Он, Томаш, озаренный светом Дарины, такой человек: он легко находит взаимопонимание — физическое — с женщиной, с большинством женщин; собственно, еще не встречалось такой, с которой он не нашел бы этого взаимопонимания. Просто есть у него такая способность, что все его чувства вступают в интимный диалог с женщиной. С Дариной, строго говоря, они так понимали друг друга с первой же встречи. Это чувство, эта способность физически понимать женщину — искренняя, горячая, человечная. Взглядом, душою, всеми чувствами он говорит: Дарина, ты, твоя блузка, грудь, вся ты наполняешь радостью меня, трогаешь меня. А Дарина, как всякая женщина, чувствует, знает это. Дарина поворачивается к любви, как подсолнух к солнцу. Но у Дарины есть характер. Он прикрывает ее, как холеная кожа, как улитку раковина; однако и нутро у нее не мягкое, не бесформенное, и Менкина чуть ли не взглядом наталкивается на этот устоявшийся нравственный облик Дарины. Она согласится раздеться только на высоконравственных условиях, которые сама себе ставит. И Томаш, мысленно сравнивая себя с Дариной, понял, что сам-то он совсем другой — мягкий человек, настоящий Менкина. Он еще не обрел такого устоявшегося морального и культурного облика, как Дарина.
Теперь Менкина Дарининым отточенным нравственным чувством, как щупальцами, ощупывает, к примеру, дядю, его заведение, минаровских дружков, просаживающих в карты чужие деньги.

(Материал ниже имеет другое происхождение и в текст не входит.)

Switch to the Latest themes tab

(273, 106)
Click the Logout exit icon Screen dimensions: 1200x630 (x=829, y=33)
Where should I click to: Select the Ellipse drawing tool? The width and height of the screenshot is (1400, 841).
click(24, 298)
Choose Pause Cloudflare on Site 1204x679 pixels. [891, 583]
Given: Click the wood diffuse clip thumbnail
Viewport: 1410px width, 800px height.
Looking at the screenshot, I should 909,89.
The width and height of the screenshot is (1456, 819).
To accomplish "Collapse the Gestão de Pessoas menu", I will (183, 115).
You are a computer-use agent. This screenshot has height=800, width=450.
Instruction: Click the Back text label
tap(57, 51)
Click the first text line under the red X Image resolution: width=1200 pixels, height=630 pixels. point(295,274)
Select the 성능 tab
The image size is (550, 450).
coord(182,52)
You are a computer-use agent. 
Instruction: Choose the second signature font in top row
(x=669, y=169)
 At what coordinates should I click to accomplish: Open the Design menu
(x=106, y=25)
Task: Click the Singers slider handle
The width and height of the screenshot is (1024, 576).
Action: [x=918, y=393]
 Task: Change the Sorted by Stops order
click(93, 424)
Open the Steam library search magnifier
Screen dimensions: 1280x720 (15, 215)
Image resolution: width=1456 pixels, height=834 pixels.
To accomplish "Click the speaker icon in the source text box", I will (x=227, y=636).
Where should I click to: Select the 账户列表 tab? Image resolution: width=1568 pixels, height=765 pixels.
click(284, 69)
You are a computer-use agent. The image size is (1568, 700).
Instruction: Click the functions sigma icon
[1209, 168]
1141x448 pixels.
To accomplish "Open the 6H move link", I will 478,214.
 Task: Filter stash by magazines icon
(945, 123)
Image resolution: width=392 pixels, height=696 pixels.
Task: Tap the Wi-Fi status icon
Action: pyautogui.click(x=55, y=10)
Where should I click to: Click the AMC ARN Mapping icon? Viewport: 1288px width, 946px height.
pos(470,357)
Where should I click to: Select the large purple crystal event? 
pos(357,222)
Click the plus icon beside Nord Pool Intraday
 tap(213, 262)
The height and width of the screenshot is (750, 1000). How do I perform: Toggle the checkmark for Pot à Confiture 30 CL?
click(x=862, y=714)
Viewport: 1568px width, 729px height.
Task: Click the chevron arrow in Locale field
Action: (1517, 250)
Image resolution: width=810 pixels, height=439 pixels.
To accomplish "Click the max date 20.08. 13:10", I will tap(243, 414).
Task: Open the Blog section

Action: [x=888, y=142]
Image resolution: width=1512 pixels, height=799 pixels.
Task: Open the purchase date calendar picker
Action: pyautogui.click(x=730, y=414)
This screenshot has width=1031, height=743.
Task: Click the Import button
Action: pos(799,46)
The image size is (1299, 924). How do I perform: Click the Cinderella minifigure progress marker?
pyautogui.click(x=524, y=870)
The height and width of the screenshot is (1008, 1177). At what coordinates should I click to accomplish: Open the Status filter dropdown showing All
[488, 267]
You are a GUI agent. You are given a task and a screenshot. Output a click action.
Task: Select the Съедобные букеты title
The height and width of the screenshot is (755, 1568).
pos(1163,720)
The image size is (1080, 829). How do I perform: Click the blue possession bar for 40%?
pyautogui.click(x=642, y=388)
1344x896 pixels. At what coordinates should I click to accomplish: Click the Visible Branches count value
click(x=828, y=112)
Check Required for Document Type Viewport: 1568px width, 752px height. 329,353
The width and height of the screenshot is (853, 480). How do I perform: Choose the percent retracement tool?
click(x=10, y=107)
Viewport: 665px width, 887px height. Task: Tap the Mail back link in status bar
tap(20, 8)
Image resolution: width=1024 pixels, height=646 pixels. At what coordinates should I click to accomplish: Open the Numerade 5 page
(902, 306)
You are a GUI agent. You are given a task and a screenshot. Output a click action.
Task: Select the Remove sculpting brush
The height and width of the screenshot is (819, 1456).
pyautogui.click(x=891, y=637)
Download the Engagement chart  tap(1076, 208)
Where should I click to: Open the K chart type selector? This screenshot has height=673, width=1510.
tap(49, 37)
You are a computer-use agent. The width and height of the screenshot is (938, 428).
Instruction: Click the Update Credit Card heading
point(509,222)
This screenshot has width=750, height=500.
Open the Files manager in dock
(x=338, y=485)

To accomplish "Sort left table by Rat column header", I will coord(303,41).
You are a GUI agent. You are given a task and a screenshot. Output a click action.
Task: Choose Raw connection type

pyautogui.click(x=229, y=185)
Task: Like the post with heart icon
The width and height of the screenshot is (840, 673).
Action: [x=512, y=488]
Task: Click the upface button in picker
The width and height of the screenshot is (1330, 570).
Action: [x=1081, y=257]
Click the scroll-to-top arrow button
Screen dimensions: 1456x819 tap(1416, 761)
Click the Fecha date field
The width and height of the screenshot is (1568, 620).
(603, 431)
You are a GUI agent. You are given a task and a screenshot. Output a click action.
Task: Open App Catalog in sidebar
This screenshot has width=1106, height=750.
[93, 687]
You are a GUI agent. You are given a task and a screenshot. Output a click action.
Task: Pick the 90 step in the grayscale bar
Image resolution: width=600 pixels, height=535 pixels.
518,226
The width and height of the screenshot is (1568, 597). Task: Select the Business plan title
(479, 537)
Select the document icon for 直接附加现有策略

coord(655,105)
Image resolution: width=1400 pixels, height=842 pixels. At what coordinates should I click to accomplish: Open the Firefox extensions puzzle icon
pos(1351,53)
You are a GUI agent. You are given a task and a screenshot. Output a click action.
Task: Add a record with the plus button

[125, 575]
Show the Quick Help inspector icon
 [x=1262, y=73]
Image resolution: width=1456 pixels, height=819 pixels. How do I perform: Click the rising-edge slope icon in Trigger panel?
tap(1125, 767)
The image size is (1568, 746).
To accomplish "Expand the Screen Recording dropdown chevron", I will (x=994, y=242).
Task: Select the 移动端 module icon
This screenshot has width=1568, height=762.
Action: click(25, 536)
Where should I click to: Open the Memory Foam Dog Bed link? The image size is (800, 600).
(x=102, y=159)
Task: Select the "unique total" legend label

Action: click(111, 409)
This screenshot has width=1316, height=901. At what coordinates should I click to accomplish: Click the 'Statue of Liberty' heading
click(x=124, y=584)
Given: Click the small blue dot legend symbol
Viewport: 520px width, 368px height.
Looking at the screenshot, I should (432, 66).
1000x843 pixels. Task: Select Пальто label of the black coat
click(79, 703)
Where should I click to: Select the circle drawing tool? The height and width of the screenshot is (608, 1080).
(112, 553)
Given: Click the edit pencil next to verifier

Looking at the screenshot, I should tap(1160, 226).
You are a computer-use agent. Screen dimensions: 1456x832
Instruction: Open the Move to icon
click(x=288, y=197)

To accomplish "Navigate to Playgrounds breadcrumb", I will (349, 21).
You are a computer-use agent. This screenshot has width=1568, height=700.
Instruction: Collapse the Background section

Один беглый взгляд Дарины на этот мирок — и она вздрогнула от отвращения. А он, Томаш, валяется в этой грязи, дышит ядовитыми испарениями и потом впадает в бешенство, все рвет в клочья — зубами, ногтями, взбесившимся мозгом. Был бы он как Дарина — пришел, заглянул бы к дяде, поздоровался и ушел. Хватит! Мог, как Дарина, передернуться от отвращения и зажить по-иному. Разумом Томаш давно отверг дядин мирок, но чувством, дарининым чувством, только теперь заслонился от него.
Полночь, наверно, давно минула. Томаш стоит еще посреди ночи. Во все стороны озирается с Борока. Дрозды то ли еще не заснули, то ли подают голос во сне — никак не погаснет день в их представлении. Невдалеке высится здание больницы. Год назад в ней умирала Паулинка Гусаричка. Светилось в ночи ее окно. Распаленная горячкой, горела она — и сгорела. Не за что было ей ухватиться в смертельной схватке… Но он об этом не знал. А если бы знал?.. А сейчас? Знает ли он, что вершится вот в эту минуту? Живешь, как в мешке. О случившемся узнаешь лишь потом. Нет, и дрозды никак не заснут: тревожат их сны. Полночь давно прошла, а они еще подают голос.